● What the exercise asks
Reproduce verbatim the lines beginning with the line that contains "Click the blue square" and ending with the line that contains "The height and width of the screenshot is (615, 1004).".

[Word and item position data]
┌──

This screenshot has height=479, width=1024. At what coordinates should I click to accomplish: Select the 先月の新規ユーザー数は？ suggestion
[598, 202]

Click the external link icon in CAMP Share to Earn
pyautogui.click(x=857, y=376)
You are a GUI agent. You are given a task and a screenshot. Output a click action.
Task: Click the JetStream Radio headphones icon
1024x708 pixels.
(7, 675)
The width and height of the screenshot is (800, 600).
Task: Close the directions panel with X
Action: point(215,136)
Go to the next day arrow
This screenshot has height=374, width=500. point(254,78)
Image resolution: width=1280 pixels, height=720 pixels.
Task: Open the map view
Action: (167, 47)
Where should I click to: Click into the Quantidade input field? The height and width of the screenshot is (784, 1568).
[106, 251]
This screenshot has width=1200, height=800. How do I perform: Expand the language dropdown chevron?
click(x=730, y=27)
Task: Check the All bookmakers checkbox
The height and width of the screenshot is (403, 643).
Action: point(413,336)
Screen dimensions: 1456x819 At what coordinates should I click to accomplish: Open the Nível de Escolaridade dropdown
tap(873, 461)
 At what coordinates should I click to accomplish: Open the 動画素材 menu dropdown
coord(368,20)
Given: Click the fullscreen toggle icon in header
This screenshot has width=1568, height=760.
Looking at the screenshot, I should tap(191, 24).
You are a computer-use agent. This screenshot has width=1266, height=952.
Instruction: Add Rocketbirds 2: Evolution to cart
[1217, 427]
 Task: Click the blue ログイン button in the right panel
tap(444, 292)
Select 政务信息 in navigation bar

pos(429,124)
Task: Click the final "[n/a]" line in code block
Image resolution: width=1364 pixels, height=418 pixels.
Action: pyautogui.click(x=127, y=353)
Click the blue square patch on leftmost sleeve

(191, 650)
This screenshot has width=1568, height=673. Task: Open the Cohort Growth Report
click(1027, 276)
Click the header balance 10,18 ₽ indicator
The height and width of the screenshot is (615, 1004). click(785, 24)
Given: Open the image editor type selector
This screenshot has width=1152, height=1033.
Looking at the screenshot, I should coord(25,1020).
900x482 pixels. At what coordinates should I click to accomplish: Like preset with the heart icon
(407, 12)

└──

● Exercise result
Click the blue square patch on leftmost sleeve

(191, 650)
This screenshot has width=1568, height=673. Task: Open the Cohort Growth Report
click(1027, 276)
Click the header balance 10,18 ₽ indicator
The height and width of the screenshot is (615, 1004). click(785, 24)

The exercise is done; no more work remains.